Angka tersebut tentu jauh dari harapan. Vivi Normasari, salah seorang penyintas serangan bom di hotel JW Marriott pada 2003 dan pendiri Yayasan 58, mengatakan bahwa pengajuan akses layanan ke LPSK tergolong sulit. Vivi mengatakan bahwa dari total 46 korban terorisme di Jakarta, baru tiga orang yang bisa dilayani oleh LPSK.
“Kami memohon untuk mendorong LPSK untuk mengimplementasikan undang-undang yang sudah dibuat,” kata Vivi.
Tidak cuma dari pihak penyintas yang mencoba memperjuangkan hak-haknya. Para mantan narapidana terorisme juga masih memiliki segudang permasalahan setelah menjalani masa tahanan dan kembali ke tengah masyarakat.
Zumirin, mantan narapidana terorisme dalam kasus perampokan CIMB Niaga di Medan, mengatakan janji-janji pemerintah sudah kerap ia dengar sejak bebas dari penjara. Namun saat ini implementasinya nyaris tidak ada. Dia tidak pernah menerima bantuan apapun. Zumirin, bekas anggota sayap militer JI yang juga terlibat penyerangan pos polisi Hamparan Perak, Medan, kini menjadi nelayan di Tanjung Balai, sebuah kota terpencil 197 km di sebelah selatan kota Medan demi menyambung hidup.
“Harta benda saya habis saat saya di penjara,” ujar Zumirin dengan nada bergetar. “Motor, pompa air, bahkan parabola saja hilang. Praktis ketika saya bebas, saya tak memiliki harta apapun. Saya harus memulai lagi dari nol.”
Zumirin mengatakan bahwa meski pemerintah pusat memiliki niat baik dalam menangani mantan napi terorisme, tidak begitu halnya dengan pemerintah di daerah. Zumirin menduga bahwa tidak ada koordinasi antara pusat dan daerah, sehingga terjadi diskriminasi.
“Seharusnya pemerintah pusat juga mendidik pemerintah daerah,” kata Zumirin yang memiliki tiga orang anak. “Kami masih mengalami diskriminasi. Pemerintah daerah seolah tak percaya bahwa kami sudah berubah. Sampai sekarang banyak kawan saya yang tidak bisa mengurus KTP lantaran pemerintah daerah masih menganggap kami berbahaya.”
Hal yang sama juga disampaikan oleh Nanang Zuhud, seorang alumni konflik Poso dan Ambon yang terlibat dalam bom Marriott. Pria asal Solo tersebut mengatakan bahwa para militan kebanyakan juga adalah korban. Bedanya, para militan tersebut adalah korban indoktrinasi dan ketimpangan ekonomi.
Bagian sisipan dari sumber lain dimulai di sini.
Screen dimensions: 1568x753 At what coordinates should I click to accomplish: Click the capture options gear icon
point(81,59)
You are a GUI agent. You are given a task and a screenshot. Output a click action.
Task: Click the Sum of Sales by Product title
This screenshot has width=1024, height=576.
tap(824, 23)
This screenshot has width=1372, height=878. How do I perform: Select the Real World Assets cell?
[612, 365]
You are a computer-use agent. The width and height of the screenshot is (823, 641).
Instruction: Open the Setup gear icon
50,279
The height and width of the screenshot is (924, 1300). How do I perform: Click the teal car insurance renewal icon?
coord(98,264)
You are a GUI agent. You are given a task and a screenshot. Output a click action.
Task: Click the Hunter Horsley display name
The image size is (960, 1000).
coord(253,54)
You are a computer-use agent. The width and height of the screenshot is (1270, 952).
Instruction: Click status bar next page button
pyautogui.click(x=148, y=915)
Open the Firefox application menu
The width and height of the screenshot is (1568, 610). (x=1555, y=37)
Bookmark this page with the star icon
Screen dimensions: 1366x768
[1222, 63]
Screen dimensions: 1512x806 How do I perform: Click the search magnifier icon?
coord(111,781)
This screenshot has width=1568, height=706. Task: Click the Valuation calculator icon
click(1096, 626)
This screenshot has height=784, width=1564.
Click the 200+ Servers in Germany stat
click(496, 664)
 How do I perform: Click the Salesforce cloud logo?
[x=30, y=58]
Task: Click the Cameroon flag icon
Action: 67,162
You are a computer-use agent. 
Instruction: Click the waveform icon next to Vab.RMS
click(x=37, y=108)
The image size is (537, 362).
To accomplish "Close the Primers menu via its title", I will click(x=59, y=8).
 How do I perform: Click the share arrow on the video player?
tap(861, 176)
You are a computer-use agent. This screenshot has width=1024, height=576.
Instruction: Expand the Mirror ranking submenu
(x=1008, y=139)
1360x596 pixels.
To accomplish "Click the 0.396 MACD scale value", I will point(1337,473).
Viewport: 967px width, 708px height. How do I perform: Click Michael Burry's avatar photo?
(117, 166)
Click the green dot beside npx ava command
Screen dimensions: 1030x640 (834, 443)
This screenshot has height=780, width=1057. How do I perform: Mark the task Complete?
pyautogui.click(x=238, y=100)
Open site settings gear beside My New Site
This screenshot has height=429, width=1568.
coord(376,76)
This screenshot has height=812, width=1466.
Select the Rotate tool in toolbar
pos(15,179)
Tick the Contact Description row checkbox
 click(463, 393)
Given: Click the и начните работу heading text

“Saya ini dulunya hanya pengurus masjid,” ujar Nanang. “Lantas sebagai muslim siapa yang tidak tergerak ketika tahu saudara-saudaranya sesama muslim ditindas di Ambon dan Poso? Maka ketika beberapa ustaz memberi ceramah dengan keras, saya jadi tergerak untuk angkat senjata.”
Nanang, yang dihukum lima setengah tahun penjara, mengatakan saat ini dirinya hanya ingin kembali di tengah masyarakat tanpa adanya diskriminasi. Ia mengatakan pemberitaan media kadang kala justru memojokkan dirinya dan cap mantan kombatan seolah tak bisa lepas dari dirinya. Tak heran ia sempat menolak wawancara dengan saya. Ia takut pemberitaan atas dirinya tidak berimbang.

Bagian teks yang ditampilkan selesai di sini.